Confidence in Germany is wavering

The crisis in German-Ukrainian relations has reached a worrying extent and is rapidly threatening to shake a confidence built on many years of close co-operation. The question of arms supplies would not have been so fatally important had several other signals from Germany not already caused irritation. Chief among these is the construction of the second North Stream II gas pipeline, reducing the transit of Russian gas through Ukraine to a minimum and robbing the country of both income and influence. To make matters worse, it is frequently dressed up in Germany as a purely “economic project”. This sounds naive to Ukraine, if not outright cynical. Recently, moreover, there have been bizarrely dissonant tones, such as the pro-Russian comments of the chief of the German Navy, who was probably not saying anything that many ordinary Germans do not believe.
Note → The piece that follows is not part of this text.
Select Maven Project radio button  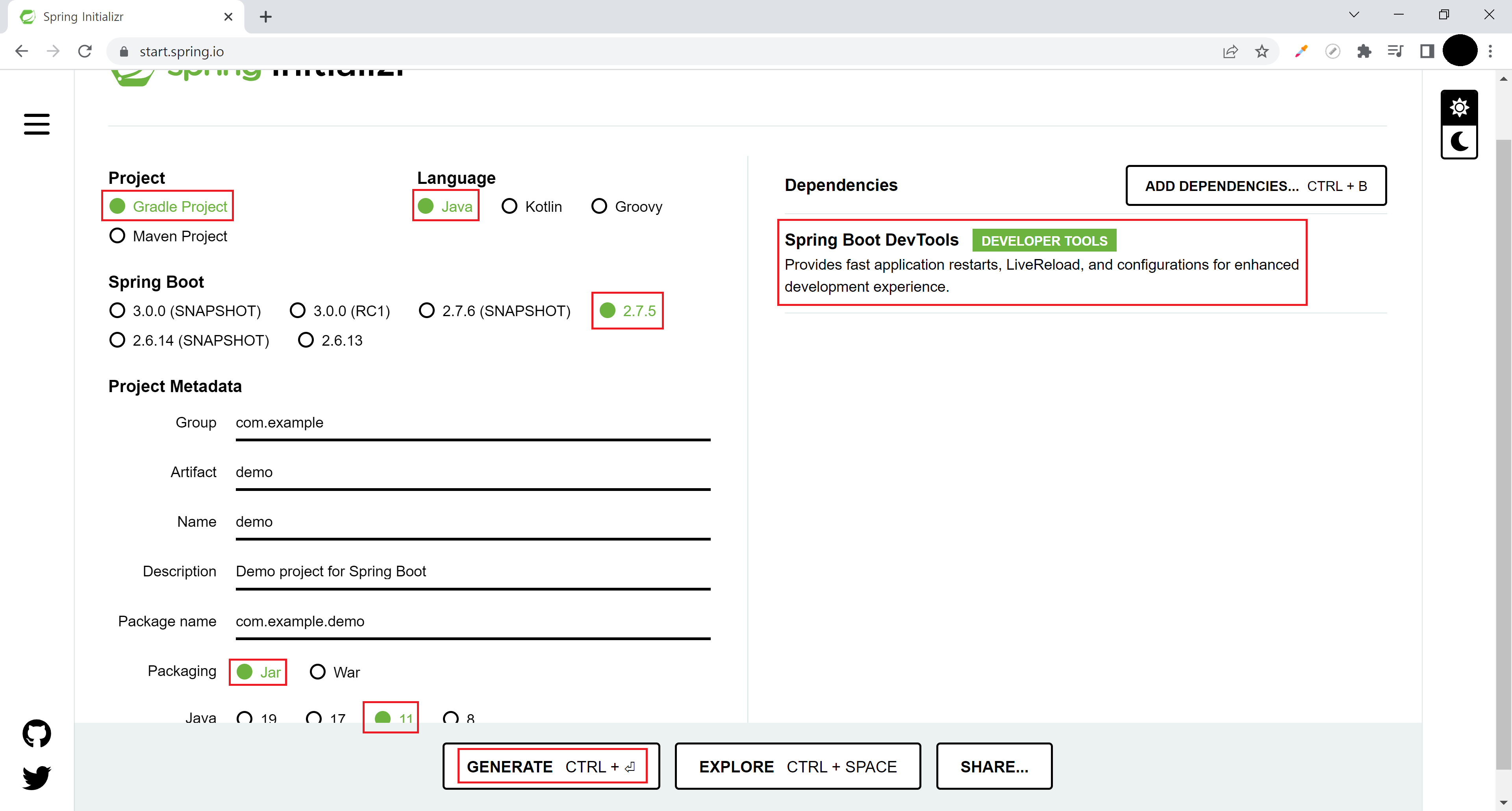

Ukraine fears that the decisive factor in German Ukraine policy is and remains Russia. Misleading discussions on possible or prohibited sanctions also give the impression that German concerns about spoiling things with Russia will influence or even determine all decisions. The impression they get is that Germany is not to be relied upon.

But there are ways other than providing weapons to show solidarity with Ukraine. This starts with the perspective and choice of words: there is no Ukraine crisis, it is a Russia crisis. Ukraine is not the problem and must not be made the victim in a crisis that its neighbour is deliberately stirring up. This, furthermore, is not about possible future war, as the country is already at war and has been since the annexation of Crimea in 2014. The current military threat situation has also had the effect of pushing Crimea out of public awareness; this makes it all the more important to ensure that the annexation of Crimea remains in the spotlight.

Right of self-determination

In the international political context, it continues to be important to protect Ukraine’s right to its existence as a state in its own right, its sovereignty and its right to a free choice of alliance partners. Russia, moreover, undertook to respect Ukrainian borders in the Budapest Memorandum of 1994. Playing around with the security of its neighbour is a return to an agenda of power politics in areas of influence and control. It would destroy the entire European understanding that brought the continent mutual agreement, peace and prosperity after 1945. It must be commensurately clear that an external aggressor would in all cases have to reckon with far-reaching negative consequences of its actions. A misleading policy of individual concessions would not, on the hand, work if Russia is in reality attempting to weaken Ukraine, with a view to shifting the balance of the European security system and of the global system of competition with the community of free, liberal democracies.

Most want to move closer to Europe

The majority of people in Ukraine would like the country to continue to move towards Western Europe. The population has been enormously traumatised by civil war, collectivisation, famine, Stalinist repression, a devastating war, suffering under totalitarianism in the last century and under aggression from outside in the last decade. The delayed process of nation-building is moving forward, but will take time. Shades of its totalitarian past still overshadow politics in the country, with many main decisions being made behind closed doors. But at the same time, Ukraine is one of only a handful of post-soviet republics which really understands pluralism and whose parliament is truly a centre of power. No president of Ukraine has ever yet succeeded in trying to divert the omnipotence of the state to himself. They have been prevented from doing this by opposition groups and energetic, confident society forces.

In a recent opinion poll, just over half of all respondents said that in the event of an invasion by Russian troops, they would support a decision to take up arms against the invaders. This shows that many Ukrainian citizens are aware of just how much they have to lose.